Berbicara mengenai pementasan, sudah tentu akan beriringan terhadap naskah yang akan dibawakan. Setidak-tidaknya, kita mesti mengerti kedudukan naskah, yang selain sebagai sebuah karya sastra, juga sebagai teks kolektif pementasan. Mengapa dikatakan kolektif? Karena secara ideal menurut saya, naskah dalam sebuah pementasan berangkat dari keresahan para pementasnya dalam suatu proses kolektif. Apabila teks itu hanya menjadi kegelisahan segelintir orang, tak bisa dipungkiri terjadinya miskonsepsi atau kecacatan proses lainnya.
Rasa gelisah itulah yang menjadi motivasi paling penting para pementas untuk menyampaikannya kepada orang lain (penonton). Apabila kegelisahan itu sudah ada, pementas akan berada dalam tahap kesadaran terhadap isu yang ingin disampaikan. Karena rasa gelisah itulah yang barangkali dapat menjadi dasar atau landasan untuk selalu mengeksplorasi segala sesuatu yang berkaitan dengan isu yang akan disampaikan. Bila rasa gelisah tak ada, apalah artinya pementasan? Toh, setiap kata-kata atau simbol-simbol yang disampaikan hanya sekadar kata-kata atau simbol-simbol tanpa adanya perenungan di sana.
Kegelisahan itu memang tak bisa dipaksakan adanya. Bisa jadi, kegelisahan setiap manusia berbeda-berbeda dalam menyikapi segala sesuatu yang ada dan yang mungkin ada. Oleh sebab itu, perlu diadakannya diskusi saat hendak melaksanakan proses berteater terhadap kegelisahan masing-masing. Hingga pada akhirnya, kegelisahan-kegelisahan orang-orang yang terlibat di dalam suatu proses berteater dapat terwujudkan melalui naskah yang bisa dibuat dalam kelompok tersebut, atau menggunakan naskah orang lain dengan beberapa penyesuaian.
Perwujudan naskah sebagai teks kolektif bukan semata-mata bahwa teks itu tebal, menceritakan isu yang besar, dan lain-lain, tetapi yang paling mendasar ialah bahwa para pementas dan naskah punya keterikatan batin yang kuat. Maksudnya ialah, pementas merasa sangat perlu untuk menyampaikan isu yang ada dalam naskah.

> **Soal Tantangan 1**:
Jawablah pertanyaan berikut berdasarkan teks tentang naskah pementasan.
(a) Selain sebagai sebuah karya sastra, naskah berkedudukan sebagai apa?
(b) Apa yang perlu diadakan saat hendak melaksanakan proses berteater terhadap kegelisahan masing-masing?
(c) Apa hal yang paling mendasar dalam perwujudan naskah sebagai teks kolektif?
> **Soal Tantangan 2**: Laporkan setiap baris data yang memuat kata "right". Huruf besar dan huruf kecil dibedakan.

> **Isi Data**:
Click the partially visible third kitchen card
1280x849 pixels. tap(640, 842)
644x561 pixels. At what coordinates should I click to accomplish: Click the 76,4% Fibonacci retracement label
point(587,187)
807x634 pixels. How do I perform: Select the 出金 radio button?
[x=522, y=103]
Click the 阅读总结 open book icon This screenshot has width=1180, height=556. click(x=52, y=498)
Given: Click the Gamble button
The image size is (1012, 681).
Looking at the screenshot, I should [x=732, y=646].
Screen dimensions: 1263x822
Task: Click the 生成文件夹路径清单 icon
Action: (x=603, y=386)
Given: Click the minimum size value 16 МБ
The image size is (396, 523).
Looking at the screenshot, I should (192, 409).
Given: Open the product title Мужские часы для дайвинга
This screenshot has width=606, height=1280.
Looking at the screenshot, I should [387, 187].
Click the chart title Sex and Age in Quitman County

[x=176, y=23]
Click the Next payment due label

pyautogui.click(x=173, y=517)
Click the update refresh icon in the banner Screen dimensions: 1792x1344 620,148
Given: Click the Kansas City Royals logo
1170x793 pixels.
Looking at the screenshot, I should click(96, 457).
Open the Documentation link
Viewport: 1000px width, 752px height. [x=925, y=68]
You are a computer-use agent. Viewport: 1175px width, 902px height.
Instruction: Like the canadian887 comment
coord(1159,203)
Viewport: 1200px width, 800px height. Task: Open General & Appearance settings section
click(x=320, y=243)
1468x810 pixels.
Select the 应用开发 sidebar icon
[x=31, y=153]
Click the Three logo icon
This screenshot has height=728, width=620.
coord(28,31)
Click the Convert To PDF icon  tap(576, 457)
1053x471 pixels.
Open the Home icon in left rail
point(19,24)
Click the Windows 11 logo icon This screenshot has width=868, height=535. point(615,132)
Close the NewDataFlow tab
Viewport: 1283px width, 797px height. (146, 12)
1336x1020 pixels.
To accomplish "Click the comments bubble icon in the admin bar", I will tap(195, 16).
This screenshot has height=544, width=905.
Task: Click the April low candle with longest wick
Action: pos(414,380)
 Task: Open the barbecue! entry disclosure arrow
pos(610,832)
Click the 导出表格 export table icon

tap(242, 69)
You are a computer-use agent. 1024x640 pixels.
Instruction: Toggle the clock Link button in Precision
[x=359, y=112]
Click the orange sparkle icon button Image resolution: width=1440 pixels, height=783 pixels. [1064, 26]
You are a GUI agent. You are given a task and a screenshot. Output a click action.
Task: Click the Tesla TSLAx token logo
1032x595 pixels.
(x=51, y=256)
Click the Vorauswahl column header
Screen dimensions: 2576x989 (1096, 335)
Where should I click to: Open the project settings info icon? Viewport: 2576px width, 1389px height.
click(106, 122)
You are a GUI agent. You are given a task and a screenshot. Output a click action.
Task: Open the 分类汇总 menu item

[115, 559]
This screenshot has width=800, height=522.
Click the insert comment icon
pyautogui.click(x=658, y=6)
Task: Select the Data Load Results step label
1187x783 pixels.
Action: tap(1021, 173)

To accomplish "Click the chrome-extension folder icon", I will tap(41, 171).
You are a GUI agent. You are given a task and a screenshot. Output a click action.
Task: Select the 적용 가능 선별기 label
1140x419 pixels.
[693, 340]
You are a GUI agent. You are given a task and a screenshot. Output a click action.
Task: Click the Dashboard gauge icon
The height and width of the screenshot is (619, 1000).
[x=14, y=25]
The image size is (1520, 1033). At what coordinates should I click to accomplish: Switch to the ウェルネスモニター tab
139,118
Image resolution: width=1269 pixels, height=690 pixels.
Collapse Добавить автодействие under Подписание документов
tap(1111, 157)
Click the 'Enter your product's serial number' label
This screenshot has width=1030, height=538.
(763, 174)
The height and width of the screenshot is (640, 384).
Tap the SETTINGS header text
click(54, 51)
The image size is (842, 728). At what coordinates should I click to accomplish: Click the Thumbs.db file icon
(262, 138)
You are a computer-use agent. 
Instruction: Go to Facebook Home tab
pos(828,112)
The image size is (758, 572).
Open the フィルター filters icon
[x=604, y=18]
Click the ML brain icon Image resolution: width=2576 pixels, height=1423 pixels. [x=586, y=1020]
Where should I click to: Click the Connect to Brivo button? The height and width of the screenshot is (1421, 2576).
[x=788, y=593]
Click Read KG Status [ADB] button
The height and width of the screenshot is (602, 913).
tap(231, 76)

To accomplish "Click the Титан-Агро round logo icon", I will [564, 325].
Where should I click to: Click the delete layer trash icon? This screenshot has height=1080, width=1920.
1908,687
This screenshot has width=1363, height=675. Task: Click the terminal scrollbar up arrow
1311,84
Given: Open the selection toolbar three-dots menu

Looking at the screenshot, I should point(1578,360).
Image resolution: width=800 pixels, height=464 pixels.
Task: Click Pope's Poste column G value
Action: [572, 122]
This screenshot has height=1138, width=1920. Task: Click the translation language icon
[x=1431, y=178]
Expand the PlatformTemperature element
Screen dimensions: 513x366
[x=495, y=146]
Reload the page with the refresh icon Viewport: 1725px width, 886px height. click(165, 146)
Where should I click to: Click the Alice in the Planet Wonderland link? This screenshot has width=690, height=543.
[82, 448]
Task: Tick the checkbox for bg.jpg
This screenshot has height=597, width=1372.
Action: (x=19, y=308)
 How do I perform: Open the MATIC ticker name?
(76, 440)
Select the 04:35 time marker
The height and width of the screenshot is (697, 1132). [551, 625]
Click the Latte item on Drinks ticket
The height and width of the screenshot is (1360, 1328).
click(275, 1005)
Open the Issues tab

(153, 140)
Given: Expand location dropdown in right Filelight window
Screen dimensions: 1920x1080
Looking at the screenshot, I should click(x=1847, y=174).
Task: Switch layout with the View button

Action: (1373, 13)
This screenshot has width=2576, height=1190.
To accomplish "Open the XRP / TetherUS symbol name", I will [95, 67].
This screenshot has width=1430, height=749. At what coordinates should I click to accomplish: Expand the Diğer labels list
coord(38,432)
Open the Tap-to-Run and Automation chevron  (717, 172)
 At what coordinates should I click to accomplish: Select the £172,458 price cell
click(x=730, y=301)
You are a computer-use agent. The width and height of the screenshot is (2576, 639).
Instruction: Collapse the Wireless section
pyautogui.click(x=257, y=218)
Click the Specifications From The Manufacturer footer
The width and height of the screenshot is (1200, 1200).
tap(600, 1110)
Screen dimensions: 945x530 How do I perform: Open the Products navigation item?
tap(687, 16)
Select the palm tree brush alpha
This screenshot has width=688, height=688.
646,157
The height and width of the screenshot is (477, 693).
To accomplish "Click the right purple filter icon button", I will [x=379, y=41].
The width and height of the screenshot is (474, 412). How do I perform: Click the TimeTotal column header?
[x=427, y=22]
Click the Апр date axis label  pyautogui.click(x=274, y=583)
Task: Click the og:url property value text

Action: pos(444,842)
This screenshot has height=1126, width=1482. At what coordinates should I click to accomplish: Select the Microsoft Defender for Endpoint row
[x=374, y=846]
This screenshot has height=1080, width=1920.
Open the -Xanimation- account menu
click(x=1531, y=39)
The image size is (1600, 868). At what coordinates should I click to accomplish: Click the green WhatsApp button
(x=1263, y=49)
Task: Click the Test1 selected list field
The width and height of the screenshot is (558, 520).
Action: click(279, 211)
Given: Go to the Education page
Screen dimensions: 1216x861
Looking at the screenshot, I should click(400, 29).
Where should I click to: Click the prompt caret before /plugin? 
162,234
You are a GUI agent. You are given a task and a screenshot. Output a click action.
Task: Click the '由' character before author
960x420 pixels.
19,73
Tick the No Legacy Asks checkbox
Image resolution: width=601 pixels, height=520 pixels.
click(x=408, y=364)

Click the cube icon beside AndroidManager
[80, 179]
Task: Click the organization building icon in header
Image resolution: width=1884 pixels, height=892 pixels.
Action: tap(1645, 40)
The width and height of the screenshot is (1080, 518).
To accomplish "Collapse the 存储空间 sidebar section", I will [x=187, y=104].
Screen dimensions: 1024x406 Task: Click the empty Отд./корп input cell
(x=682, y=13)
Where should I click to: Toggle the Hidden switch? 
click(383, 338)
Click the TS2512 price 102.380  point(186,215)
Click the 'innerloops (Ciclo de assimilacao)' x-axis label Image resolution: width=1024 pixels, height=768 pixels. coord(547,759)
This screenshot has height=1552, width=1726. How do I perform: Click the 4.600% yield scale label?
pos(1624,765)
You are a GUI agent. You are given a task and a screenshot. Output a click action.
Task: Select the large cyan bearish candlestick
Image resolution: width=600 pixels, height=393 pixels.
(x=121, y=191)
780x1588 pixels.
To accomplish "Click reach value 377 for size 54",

> **Pembahasan Jawaban 1**:
(a) Sebagai teks kolektif pementasan.
(b) Diskusi.
(c) Para pementas dan naskah punya keterikatan batin yang kuat.

> **Pembahasan Jawaban 2**:
Given: Expand location dropdown in right Filelight window
To accomplish "Click the right purple filter icon button", I will [x=379, y=41].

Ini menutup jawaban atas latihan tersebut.